Rodriguez struggled for some years for the right to file a wrongful death suit in the U.S.; her civil suit, accusing the Border Patrol of killing "my son in a senseless act of violence," is proceeding independently of the criminal trial. Creigh's work considers issues that go beyond the Elena case alone: the unusual legal issues raised by a cross-border shooting, where the shooter is in one country and the victim in another, for example, and the rarity of Border Patrol agents who've killed or injured immigrants actually being charged and brought to trial. (Elena was one of 42 people killed by agents between 2005 and 2013).

Creigh says she's heard hateful anti-immigrant rhetoric bile hurled at the dead young man, even though he was a Mexican who died in his own land.

"How can we be so divided when something is so tragic?" she asks.

After its brief outing Tuesday, her video will be part of a one-evening gallery exhibition at Exploded View Microcinema on April 22.

The show, Peripheries, showcases video works by five video artists, all of them "innovative, powerful" border pieces that "deal with the intersection of community, international borders and resistance," Creigh says. "I'm excited to show my piece in context with these other works."

The five artists will stake out video-viewing territory throughout the gallery and visitors will cruise around from one installation to another.

Connected through a mutual friend, Creigh and UA journalism grad student Jennifer Hijazi, cooked up the idea for the multi-artist show when Hijazi was prospecting around for an exhibition space for her master's thesis project.
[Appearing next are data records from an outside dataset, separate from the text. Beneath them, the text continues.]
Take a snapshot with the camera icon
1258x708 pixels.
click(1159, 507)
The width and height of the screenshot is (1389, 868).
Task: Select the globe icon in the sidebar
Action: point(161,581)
Hijazi traveled widely to film a series of 360-degree videos of international borders in North American and the Middle East. Spread around Exploded View at various viewing stations, the sprawling piece also includes audio of Hijazi's interviews with border dwellers.

Conor Elliott Fitzgerald focused his video on aging anglo snowbirds who come to the borderlands and contribute their own views to the region's difficult border debates.

Khaled Jarrar, a Palestinian multidisciplinary artist, loops his short documentary, Khaled's Ladder, about a sculpture he made from materials "gleaned from sections of U.S./Mexico border wall."

Jason Aragon, a longtime member of the local Pan Left Productions, takes over a viewing room at the back of the gallery to run his "collection of videos that encapsulates the last 10 years of the immigrant rights struggle in southern Arizona," Creigh says.

She'll install "Of Rocks and Bullets" inside a viewing booth, with the four-and-a-half-minute video looping again and again.

"People can come in and engage with it," she says. "I'm asking people to generate their response on a piece of paper."

She hopes to glue the scraps of paper together, and eventually project them onto a screen in Nogales, in the shadow of the border wall, in the place where José Antonio died in the nighttime streets of his hometown.